If one assumes that seniors were spared from mortality during the 1918-19 pandemic waves because of earlier exposure to antigenically similar viruses, then the disappearance of such protection over time may provide indirect evidence of drift in H1N1 viruses circulating in the 1920s and 1930s. Seniors over 65 experienced moderately high influenza mortality burden during the 4th wave of the pandemic in the winter of 1919-20, with excess respiratory mortality rates nearly equal to those in younger individuals. This could be taken as evidence of an early antigenic drift in the pandemic virus, albeit a minor one. Using the pre-pandemics seasons of 1904-1917 to establish a baseline of excess mortality rates during seasonal epidemics suggests that the first markedly severe post-pandemic season in seniors occurred in 1928-29. This increase in excess mortality could be evidence of a large antigenic drift in influenza A/H1N1 viruses around 1928 in Copenhagen. Given that the 1928-29 season was also particularly severe in the US [21
], it is possible that an antigenically-novel influenza H1N1 variant could have spread globally around that time. At this stage, our inferences about putative years associated with antigenic drift remain relatively hypothetical given the paucity of studies formally matching epidemiologic and antigenic data [22
], especially following the emergence of a pandemic virus.
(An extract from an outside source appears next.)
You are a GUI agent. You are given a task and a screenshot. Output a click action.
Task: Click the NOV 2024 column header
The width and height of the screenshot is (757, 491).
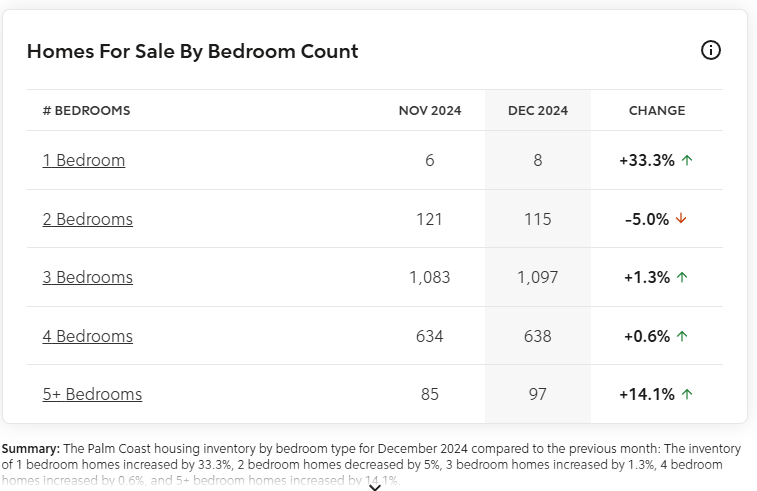pyautogui.click(x=430, y=111)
A key area for future research is to systematically test age-related mortality and morbidity indicators that may help identify antigenic drift in influenza viruses in inter-pandemic periods [5
]. Such indicators could be developed by combining age-specific epidemiological data with measures of inter-annual variation in antigenic characteristics of circulating strains [16
], as in recent efforts [23
]. Once identified, such indicators could then be applied retrospectively to historical time periods where mortality statistics have been collected but no virus specimen is available.
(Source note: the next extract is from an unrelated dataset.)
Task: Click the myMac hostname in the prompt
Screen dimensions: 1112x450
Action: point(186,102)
It has now become established that the 1918 pandemic was associated with mortality sparing in people over 65 years of age in Europe and the US, and a similar phenomenon may have occurred during the 1968-70 pandemic in people over 77 years of age in the US [10
]. In the case of the 1968-70 pandemic, a return to normal baseline age mortality patterns occurred within 4-5 years, based on the ratio of excess mortality rates in people under and over 65 years [5
]. The first virological evidence of antigenic shift occurred 7 years after pandemic virus emergence, in 1975-76, a season also associated with a severe outbreak in seniors [5
]. By contrast, the 1957 pandemic was not conclusively associated with mortality sparing in seniors, although there was a shift towards younger age of death, with people under 65 years accounting for 36% of all excess influenza-related deaths [5
]. Over the next decade, this proportion was reduced 28-fold [5
]. Overall, based on all three pandemics in the 20th
century, we conclude that the period of “adaptation” to a new pandemic virus may take between 3-10 years. This is important to consider in light of the current influenza A (H1N1)pdm 2009 pandemic, as younger populations may be at increased risk of severe influenza-related disease for a few years, relative to seasonal epidemics occurring before 2009.
In terms of pandemic preparedness, the rich historical data from Copenhagen indicate that intervention strategies should be focused on young adults and children during the early pandemic waves. When the age pattern returns to normal, with highest mortality rates experienced among senior populations, the focus should return to mitigating disease burden in older age groups. The upcoming seasons of H1N1-pdm virus circulation may see a similar change from the current pattern of most deaths in people younger than 60 years to one of most deaths occurring in seniors. It will be important to keep monitoring the age pattern of influenza-related deaths in coming years to adjust vaccination and mitigation strategies accordingly.